>>

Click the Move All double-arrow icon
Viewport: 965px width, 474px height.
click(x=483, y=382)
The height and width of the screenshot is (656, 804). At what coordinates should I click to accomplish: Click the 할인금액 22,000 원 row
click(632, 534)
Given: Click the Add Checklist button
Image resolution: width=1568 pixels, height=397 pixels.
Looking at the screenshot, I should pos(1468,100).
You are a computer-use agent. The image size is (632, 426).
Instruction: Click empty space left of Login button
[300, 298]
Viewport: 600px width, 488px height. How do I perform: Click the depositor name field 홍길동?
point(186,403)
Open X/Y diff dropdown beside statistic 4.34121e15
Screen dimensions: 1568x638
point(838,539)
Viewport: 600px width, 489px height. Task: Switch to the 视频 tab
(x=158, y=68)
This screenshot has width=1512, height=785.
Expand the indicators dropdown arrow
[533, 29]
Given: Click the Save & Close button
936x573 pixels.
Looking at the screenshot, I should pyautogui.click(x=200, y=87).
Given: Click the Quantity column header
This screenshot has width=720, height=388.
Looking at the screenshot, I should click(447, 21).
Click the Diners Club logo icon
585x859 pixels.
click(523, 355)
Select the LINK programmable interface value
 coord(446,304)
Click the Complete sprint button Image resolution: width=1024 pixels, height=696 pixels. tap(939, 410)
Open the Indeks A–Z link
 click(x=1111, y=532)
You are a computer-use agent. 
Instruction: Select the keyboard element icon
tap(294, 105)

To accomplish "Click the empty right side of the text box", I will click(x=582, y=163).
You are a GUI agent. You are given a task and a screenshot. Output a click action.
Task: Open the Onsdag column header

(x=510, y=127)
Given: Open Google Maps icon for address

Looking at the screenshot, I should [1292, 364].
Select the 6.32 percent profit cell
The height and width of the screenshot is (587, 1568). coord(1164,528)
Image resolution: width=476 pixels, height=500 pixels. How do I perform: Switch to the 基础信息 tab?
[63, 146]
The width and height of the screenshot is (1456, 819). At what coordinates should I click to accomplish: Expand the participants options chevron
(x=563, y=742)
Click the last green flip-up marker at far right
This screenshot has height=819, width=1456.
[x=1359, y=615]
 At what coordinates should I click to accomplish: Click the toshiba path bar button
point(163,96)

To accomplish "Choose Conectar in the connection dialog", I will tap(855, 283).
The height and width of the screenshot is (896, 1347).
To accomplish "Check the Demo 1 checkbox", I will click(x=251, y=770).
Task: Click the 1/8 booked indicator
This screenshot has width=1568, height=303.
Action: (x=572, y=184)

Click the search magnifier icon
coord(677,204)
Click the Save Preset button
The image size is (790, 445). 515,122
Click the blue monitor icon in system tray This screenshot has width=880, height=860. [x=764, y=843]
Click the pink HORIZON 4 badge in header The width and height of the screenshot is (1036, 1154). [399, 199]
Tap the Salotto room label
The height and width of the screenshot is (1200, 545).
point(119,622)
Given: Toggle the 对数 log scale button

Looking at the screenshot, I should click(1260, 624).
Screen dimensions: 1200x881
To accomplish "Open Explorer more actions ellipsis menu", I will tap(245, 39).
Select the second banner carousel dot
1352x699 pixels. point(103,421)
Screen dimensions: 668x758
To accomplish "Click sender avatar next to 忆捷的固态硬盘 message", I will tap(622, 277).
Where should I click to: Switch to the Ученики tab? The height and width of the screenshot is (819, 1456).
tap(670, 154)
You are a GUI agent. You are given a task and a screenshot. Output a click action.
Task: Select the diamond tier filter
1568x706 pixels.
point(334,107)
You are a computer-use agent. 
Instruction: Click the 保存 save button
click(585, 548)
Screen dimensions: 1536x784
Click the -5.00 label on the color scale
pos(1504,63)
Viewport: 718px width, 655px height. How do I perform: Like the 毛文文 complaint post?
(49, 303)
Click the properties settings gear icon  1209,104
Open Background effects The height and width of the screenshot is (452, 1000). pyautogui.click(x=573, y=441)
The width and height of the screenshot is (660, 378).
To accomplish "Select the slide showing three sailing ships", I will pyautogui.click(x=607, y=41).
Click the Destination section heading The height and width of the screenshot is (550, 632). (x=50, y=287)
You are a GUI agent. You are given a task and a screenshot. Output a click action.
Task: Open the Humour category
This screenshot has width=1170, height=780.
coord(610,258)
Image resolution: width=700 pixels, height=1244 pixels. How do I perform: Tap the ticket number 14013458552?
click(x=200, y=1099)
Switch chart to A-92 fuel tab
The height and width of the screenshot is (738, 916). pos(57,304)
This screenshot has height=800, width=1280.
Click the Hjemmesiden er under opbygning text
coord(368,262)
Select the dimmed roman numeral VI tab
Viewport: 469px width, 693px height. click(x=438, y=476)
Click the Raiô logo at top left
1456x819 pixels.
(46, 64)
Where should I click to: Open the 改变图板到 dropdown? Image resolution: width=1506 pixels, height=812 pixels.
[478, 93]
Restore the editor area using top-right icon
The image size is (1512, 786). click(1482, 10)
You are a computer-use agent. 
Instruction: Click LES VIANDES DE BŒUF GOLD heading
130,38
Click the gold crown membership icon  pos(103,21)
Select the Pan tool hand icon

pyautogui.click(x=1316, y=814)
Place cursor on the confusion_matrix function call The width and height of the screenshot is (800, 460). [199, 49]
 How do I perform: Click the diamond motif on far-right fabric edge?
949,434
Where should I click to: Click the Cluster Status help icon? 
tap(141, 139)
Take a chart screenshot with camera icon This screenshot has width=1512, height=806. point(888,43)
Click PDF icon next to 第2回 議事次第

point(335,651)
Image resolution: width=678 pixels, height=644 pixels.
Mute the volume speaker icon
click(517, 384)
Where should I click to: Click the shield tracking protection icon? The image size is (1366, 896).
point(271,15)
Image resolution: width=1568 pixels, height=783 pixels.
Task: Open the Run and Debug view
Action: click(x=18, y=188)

<<

→ **Your goal**: Rewrite the lines starting with the line with "The width and height of the screenshot is (1456, 819)." and going on through the line with "will tap(855, 283).", changing "chevron" to "caret" and leaving everything else as it is.

→ **Answer to this exercise**:
The width and height of the screenshot is (1456, 819). At what coordinates should I click to accomplish: Expand the participants options caret
(x=563, y=742)
Click the last green flip-up marker at far right
This screenshot has height=819, width=1456.
[x=1359, y=615]
 At what coordinates should I click to accomplish: Click the toshiba path bar button
point(163,96)

To accomplish "Choose Conectar in the connection dialog", I will tap(855, 283).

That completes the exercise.